-- What to produce --
As the answer, return precisely the lines from the one containing "Given: Click the green circle toolbar icon" to the final line of the material below, inclusive, and omit every picture.

-- Supplied records --
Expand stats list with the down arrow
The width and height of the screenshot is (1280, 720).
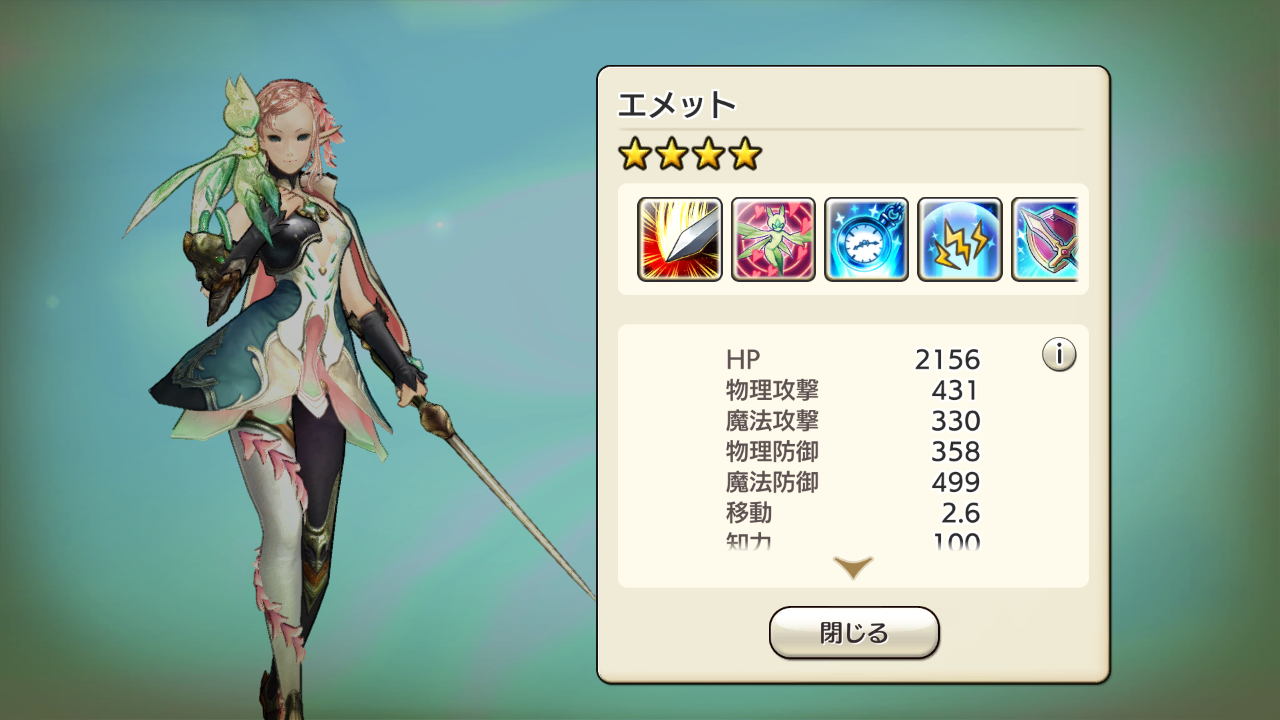pos(853,568)
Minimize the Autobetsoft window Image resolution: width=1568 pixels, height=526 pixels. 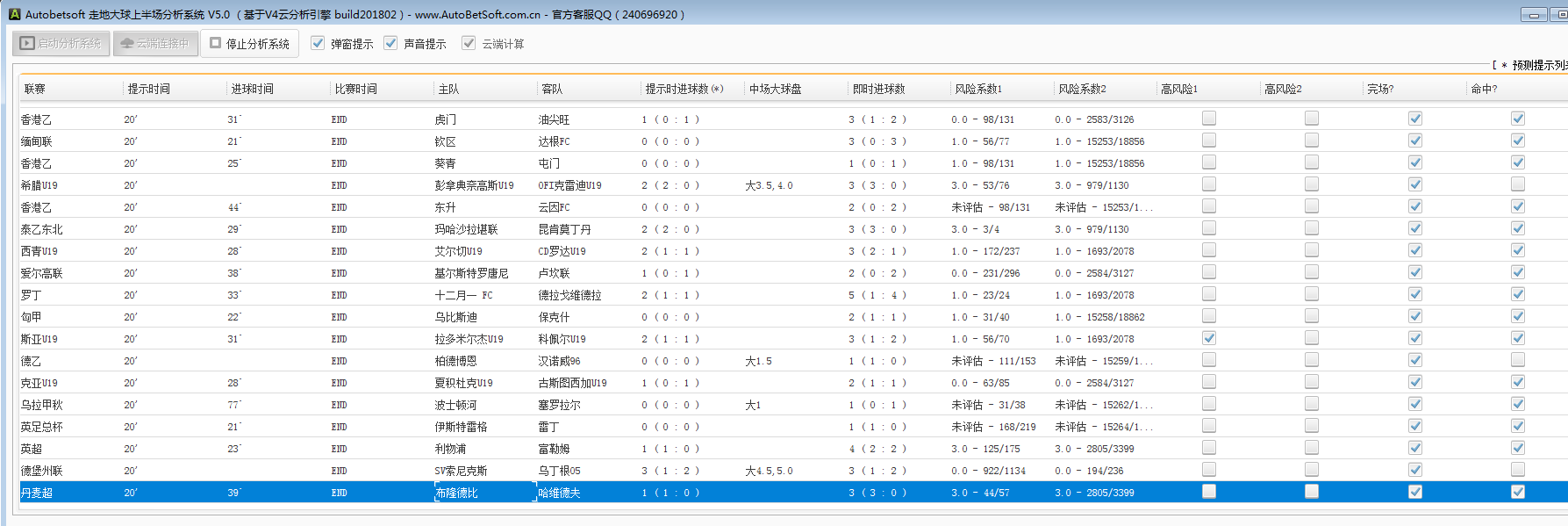[x=1534, y=15]
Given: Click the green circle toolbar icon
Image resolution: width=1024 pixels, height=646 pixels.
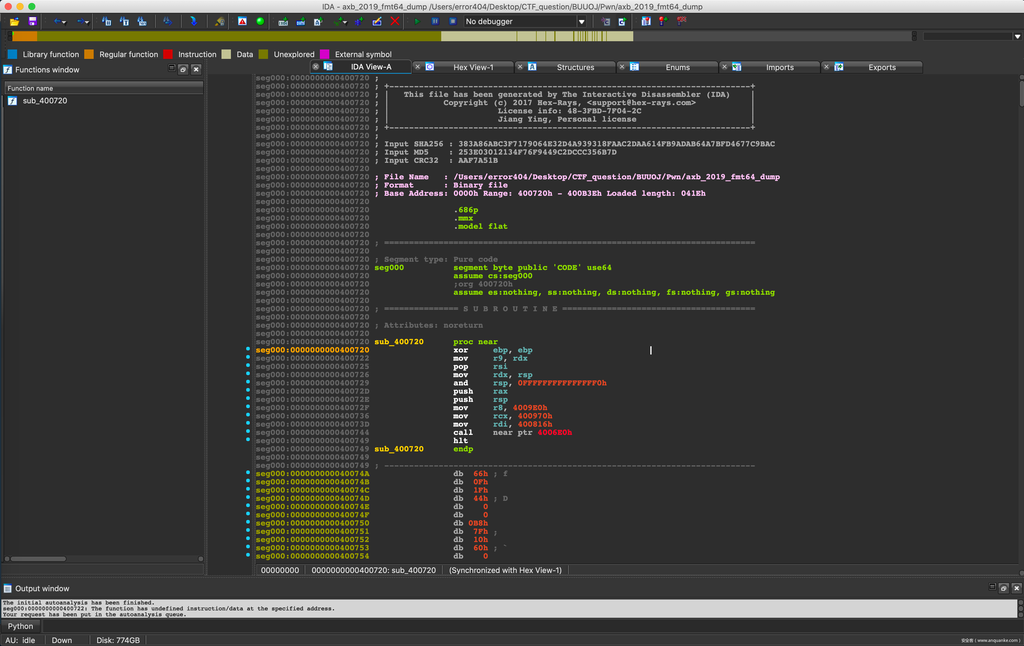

-- Answer for the task --
Given: Click the green circle toolbar icon
Image resolution: width=1024 pixels, height=646 pixels.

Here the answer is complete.